Koozali.org: home of the SME Server

Obsolete Releases => SME Server 7.x => Topic started by: davidpfox on October 18, 2009, 12:47:38 AM

Title: DegradedArray event - Notifications
Post by: davidpfox on October 18, 2009, 12:47:38 AM: Hi All ....... I had my first raid controller issue across the weekend where I received approx 3 separate email notifications 5min apart. From what I read through doco, I would of expected to receive a "Everything is now ok" email if the raid controller resolved itself, but also why am I not still receiving the notifications? Does it only get 'tripped' when it gets to that part of the HDD?

Thanks
Title: Re: DegradedArray event - Notifications
Post by: Stefano on October 18, 2009, 12:50:52 AM: hi

do you really have a raid controller? or are you using SME's sw raid?

please post the result of
Code: [Select]
cat /proc/mdstat
thank you
Title: Re: DegradedArray event - Notifications
Post by: davidpfox on October 18, 2009, 01:21:08 AM: SME SW
Title: Re: DegradedArray event - Notifications
Post by: Stefano on October 18, 2009, 01:22:46 AM: and the output? :-)
Title: Re: DegradedArray event - Notifications
Post by: davidpfox on October 18, 2009, 02:00:07 AM: lol ..... sorry ....

Personalities : [raid1]
md2 : active raid1 sdb2[1]
156183808 blocks [2/1] [_U]

md1 : active raid1 sda1[0] sdb1[1]
104320 blocks [2/2] [UU]

unused devices: <none>

Quote from: Stefano on October 18, 2009, 01:22:46 AM
and the output? :-)
Title: Re: DegradedArray event - Notifications
Post by: Stefano on October 18, 2009, 08:51:20 AM: your sdda disk is gone... change it asap
Title: Re: DegradedArray event - Notifications
Post by: davidpfox on October 18, 2009, 09:18:25 AM: Quote from: Stefano on October 18, 2009, 08:51:20 AM
your sdda disk is gone... change it asap

Hi Stefano ...... are you able to give me a '101' lesson on all sdda, mdda etc. that are used or should be used?
Title: Re: DegradedArray event - Notifications
Post by: Stefano on October 18, 2009, 09:57:27 AM: mmmhh... first of alll it's 'sda', my bad ;-)

what you ask is a bit complex, so you should learn something about linux hd's naming rules (search with google)

then you should read this (http://wiki.contribs.org/Raid) wiki page..

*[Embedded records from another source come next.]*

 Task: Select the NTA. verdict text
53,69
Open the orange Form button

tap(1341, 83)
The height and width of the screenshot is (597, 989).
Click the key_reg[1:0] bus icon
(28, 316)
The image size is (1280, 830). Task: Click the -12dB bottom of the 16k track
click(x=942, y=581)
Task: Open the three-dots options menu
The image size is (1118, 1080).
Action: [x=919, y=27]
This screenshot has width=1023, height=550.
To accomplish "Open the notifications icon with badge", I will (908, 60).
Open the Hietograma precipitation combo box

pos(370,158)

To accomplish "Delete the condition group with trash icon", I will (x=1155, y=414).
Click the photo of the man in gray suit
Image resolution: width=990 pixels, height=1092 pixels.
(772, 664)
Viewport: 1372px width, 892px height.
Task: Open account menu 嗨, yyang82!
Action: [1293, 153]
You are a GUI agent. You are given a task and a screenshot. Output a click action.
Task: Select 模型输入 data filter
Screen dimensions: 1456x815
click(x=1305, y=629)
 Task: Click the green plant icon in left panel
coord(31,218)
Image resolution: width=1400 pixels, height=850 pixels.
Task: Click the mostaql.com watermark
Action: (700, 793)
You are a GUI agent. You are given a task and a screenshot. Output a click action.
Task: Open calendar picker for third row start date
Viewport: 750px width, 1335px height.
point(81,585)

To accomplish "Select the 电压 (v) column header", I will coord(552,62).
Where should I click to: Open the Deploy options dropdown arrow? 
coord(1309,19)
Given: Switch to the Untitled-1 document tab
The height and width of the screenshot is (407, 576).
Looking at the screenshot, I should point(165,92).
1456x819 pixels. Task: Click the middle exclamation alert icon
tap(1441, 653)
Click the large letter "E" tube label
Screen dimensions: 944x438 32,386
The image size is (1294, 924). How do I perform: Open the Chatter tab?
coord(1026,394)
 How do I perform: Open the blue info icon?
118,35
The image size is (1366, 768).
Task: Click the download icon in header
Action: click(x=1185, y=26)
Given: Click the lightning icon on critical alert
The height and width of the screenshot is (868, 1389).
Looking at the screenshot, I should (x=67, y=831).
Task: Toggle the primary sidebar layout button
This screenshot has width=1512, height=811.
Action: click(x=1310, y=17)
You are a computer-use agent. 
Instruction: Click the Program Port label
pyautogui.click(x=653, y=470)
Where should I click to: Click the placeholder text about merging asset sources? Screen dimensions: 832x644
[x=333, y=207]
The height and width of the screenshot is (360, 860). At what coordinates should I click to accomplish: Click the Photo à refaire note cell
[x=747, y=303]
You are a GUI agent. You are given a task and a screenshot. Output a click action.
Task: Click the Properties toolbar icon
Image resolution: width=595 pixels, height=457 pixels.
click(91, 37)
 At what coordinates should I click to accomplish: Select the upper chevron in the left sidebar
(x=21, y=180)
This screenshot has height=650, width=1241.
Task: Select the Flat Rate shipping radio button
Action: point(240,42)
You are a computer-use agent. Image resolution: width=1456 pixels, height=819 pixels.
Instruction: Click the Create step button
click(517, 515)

if you need to identify your sda disk (assuming you have 2 identical hds), you can recover s/n with
Code: [Select]
smartctl -i /dev/sda smartctl -i /dev/sdb
hth
Title: Re: DegradedArray event - Notifications
Post by: davidpfox on October 18, 2009, 10:07:12 AM: I am just reviewing that wiki article now - thanks for the heads up.

So I can see that sdb is the troublesome drive, and form this wiki article it tells me to go ahead with a 'smartctl -i /dev/sdb' command. When I do this I get a 'Smartctl: please specify device type with the -d option'.

Looks like I need to get to know smartctl a bit more.

Thanks again for your help!!
Title: Re: DegradedArray event - Notifications
Post by: sekt on October 18, 2009, 01:03:15 PM: try this link http://wiki.contribs.org/Raid
Title: Re: DegradedArray event - Notifications
Post by: Stefano on October 18, 2009, 01:41:29 PM: Quote from: davidpfox on October 18, 2009, 10:07:12 AM
So I can see that sdb is the troublesome drive,

biiiiiiip.. wrong guess.. your faulty hd is sda :)

Quote
and form this wiki article it tells me to go ahead with a 'smartctl -i /dev/sdb' command. When I do this I get a 'Smartctl: please specify device type with the -d option'.

strange.. could you please describe a little your hw?
- what kind of hd are you using?
- mb?
- chipset/controller?

please take the time to make a backup of your data.. :wink:
Title: Re: DegradedArray event - Notifications
Post by: davidpfox on October 18, 2009, 01:52:31 PM: Thanks Stefano ..... I will be onsite with this client tomorrow (9 hours from now) so will be able to get some specs then - unless you know of anything I can use to pull this information from command-line etc.?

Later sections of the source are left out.